Na Parte II deste trabalho, situei a problemática social do analfabetismo e do baixo letramento no Brasil, uma herança histórica que se perpetua até os dias de hoje, entre tantos fatores, em função de uma cultura de ensino que pouco favorece o vínculo do aluno com a escola e, particularmente, a sua relação com a língua escrita.

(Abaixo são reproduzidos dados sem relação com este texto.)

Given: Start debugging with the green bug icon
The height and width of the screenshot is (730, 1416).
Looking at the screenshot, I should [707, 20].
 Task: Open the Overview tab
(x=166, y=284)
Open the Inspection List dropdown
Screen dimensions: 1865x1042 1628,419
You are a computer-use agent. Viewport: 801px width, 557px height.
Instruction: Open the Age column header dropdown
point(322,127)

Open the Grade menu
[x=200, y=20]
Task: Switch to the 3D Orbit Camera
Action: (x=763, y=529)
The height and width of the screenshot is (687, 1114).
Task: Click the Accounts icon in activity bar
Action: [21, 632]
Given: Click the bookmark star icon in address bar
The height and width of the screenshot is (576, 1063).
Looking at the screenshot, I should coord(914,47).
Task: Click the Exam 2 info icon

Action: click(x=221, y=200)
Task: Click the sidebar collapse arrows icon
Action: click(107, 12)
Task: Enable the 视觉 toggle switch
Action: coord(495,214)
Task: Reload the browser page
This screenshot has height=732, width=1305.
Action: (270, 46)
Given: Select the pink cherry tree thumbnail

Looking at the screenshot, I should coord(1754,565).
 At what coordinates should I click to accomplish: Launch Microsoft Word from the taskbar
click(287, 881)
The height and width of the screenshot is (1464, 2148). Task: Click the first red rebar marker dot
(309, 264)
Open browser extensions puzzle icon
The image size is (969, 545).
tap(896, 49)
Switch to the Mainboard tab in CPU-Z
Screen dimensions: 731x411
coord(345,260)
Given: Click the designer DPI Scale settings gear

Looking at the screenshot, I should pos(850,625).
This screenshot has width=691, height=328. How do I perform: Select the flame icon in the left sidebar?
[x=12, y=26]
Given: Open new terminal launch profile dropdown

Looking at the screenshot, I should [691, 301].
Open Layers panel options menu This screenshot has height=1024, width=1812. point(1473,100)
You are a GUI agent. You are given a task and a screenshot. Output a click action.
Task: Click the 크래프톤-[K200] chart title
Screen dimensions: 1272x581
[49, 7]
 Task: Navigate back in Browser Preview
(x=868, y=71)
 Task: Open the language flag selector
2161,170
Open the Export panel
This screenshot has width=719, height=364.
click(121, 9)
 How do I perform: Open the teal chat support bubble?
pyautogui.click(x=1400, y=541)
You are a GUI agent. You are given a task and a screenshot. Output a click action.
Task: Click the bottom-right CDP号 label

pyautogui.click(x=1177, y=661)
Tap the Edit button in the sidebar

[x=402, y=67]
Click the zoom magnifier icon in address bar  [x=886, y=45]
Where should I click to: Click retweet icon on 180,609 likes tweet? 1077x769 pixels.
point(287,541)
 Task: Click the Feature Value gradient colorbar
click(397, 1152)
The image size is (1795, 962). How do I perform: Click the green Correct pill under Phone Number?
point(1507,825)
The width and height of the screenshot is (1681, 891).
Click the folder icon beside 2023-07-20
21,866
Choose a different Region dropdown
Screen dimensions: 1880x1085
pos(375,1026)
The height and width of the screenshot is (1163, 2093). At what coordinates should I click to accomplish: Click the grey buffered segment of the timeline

Na perspectiva dos debates sobre a (re)construção da escola, o diagnóstico de concepções e práticas pedagógicas viciadas no ensino da língua escrita parece-me, contudo, insuficiente se não puder incorporar reflexões sobre os desafios do ler e escrever e, de modo específico, os desafios do ler e escrever no contexto de um novo mundo. Assim, como se não bastasse a necessidade de se repensar o ensino em função dos problemas do passado e da conjuntura do presente, é preciso ajustar as práticas pedagógicas a uma nova realidade e às perspectivas de um porvir nem sempre previsível. Na sociedade globalizada e tecnológica, não basta aprender a ler e escrever no sentido restrito de dominar o funcionamento do sistema alfabético ou de conhecer as regras gramaticais. A partir dos anos 80, em função da nova configuração de mundo, das demandas do mercado de trabalho, da abertura política no país, dos aportes da psicologia e das ciências linguísticas no campo da educação, fica evidente a necessidade de se garantir o uso eficiente da língua; mais do que nunca, é preciso formar o sujeito leitor e escritor com base em um amplo leque de competências. Decorrem daí dois questionamentos importantes para situar os objetivos da Parte III deste estudo:
1º) Como a aprendizagem da língua escrita, no contexto das práticas sociais, é transformadora do sujeito?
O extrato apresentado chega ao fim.